L’étau se resserre autour de l’ancien Premier ministre guinéen devant la CRIEF (Cour de Répression des Infractions Économiques et Financières). Ce jeudi 2 avril 2026, la chambre des appels a entendu les réquisitions du ministère public, qui n’a montré aucune clémence envers Ibrahima Kassory Fofana.
Des accusations de détournement « par usage »
Pour la substitut du procureur spécial, Amiata Kaba, la culpabilité de l’ancien chef du gouvernement ne fait aucun doute. Elle a notamment mis en avant la gestion opaque des fonds de la MAMRI (Mission d’Appui à la Mobilisation des Ressources Internes).
« Le détournement ne signifie pas seulement s’enrichir, c’est aussi utiliser l’argent public pour autre chose que ce qui était prévu », a-t-elle martelé.
Elle pointe du doigt la réaffectation jugée illégale de 3 milliards GNF (prélevés sur une enveloppe de 15 milliards) vers l’ANIES.

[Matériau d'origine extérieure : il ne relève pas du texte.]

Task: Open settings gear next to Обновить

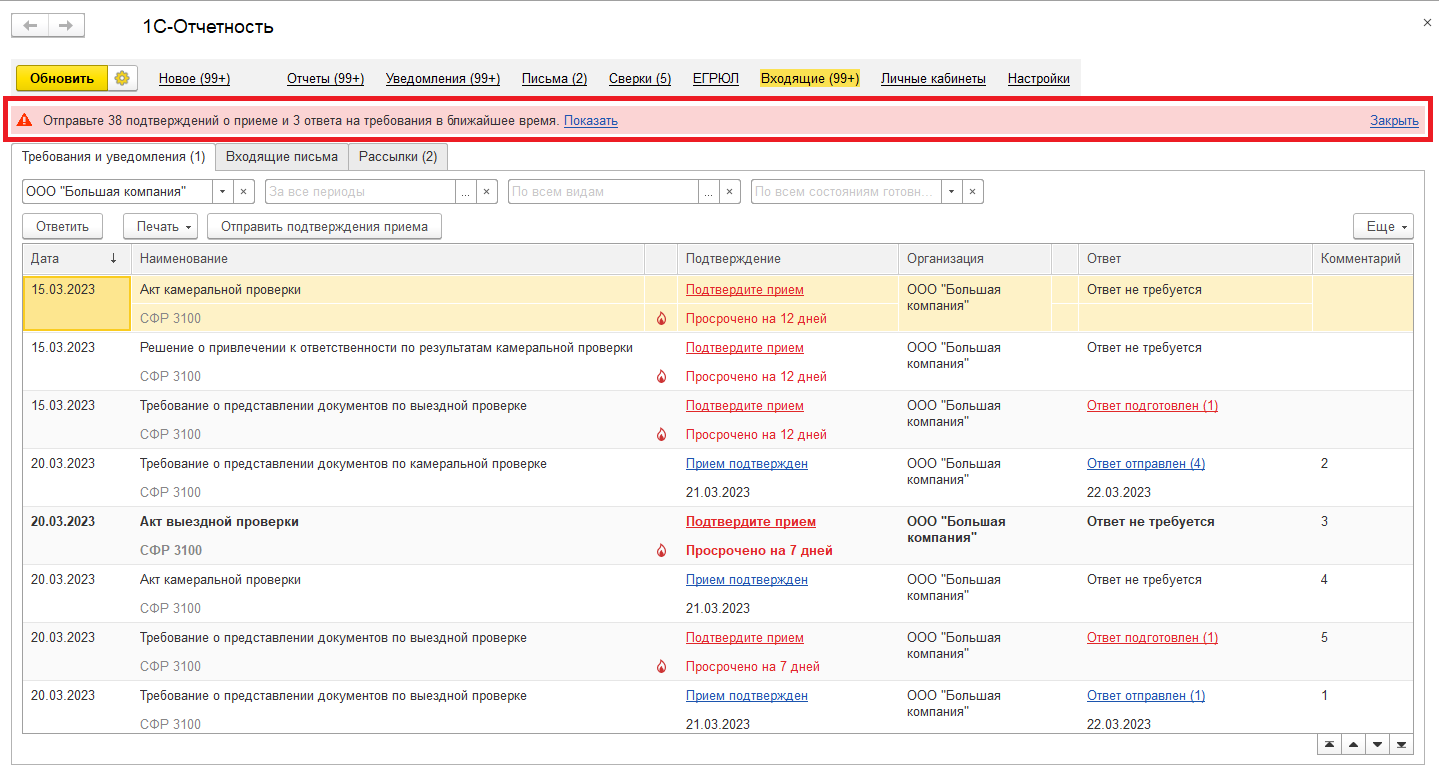Action: (x=122, y=79)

Un train de vie jugé injustifiable
Le ministère public a également détaillé les preuves d’un enrichissement illicite. Le contraste entre les revenus officiels de l’accusé et son patrimoine est, selon l’accusation, flagrant :
- Salaire mensuel : 15 millions GNF.
- Patrimoine immobilier : Plusieurs propriétés à Conakry, Forécariah et aux États-Unis.
- Comptes bancaires (VISTAGUI SA) : Des soldes impressionnants dépassant le milliard de GNF, ainsi que près de 902 000 dollars et 906 000 euros.
Le parquet a par ailleurs dénoncé des pratiques de blanchiment de capitaux, via des dépôts bancaires fractionnés destinés à échapper à la vigilance des régulateurs.
La confirmation de la peine maximale requise
Estimant que le premier jugement était parfaitement fondé, le procureur a demandé à la Cour de confirmer la sentence initiale, à savoir :
- 5 ans de prison ferme.
- 2 milliards GNF d’amende.
- 15 milliards GNF de remboursement à l’État guinéen.
- 3 milliards GNF de dommages et intérêts.
- La confiscation totale des biens saisis.
La défense passe à l’offensive
Après ce réquisitoire sévère, la balle est désormais dans le camp de la défense. Le collectif d’avocats, mené par Mes Sidiki Bérété, Dinah Sampil et Almamy Samory Traoré, doit entamer ses plaidoiries pour tenter de démonter l’argumentation du parquet et obtenir l’infirmation de la peine.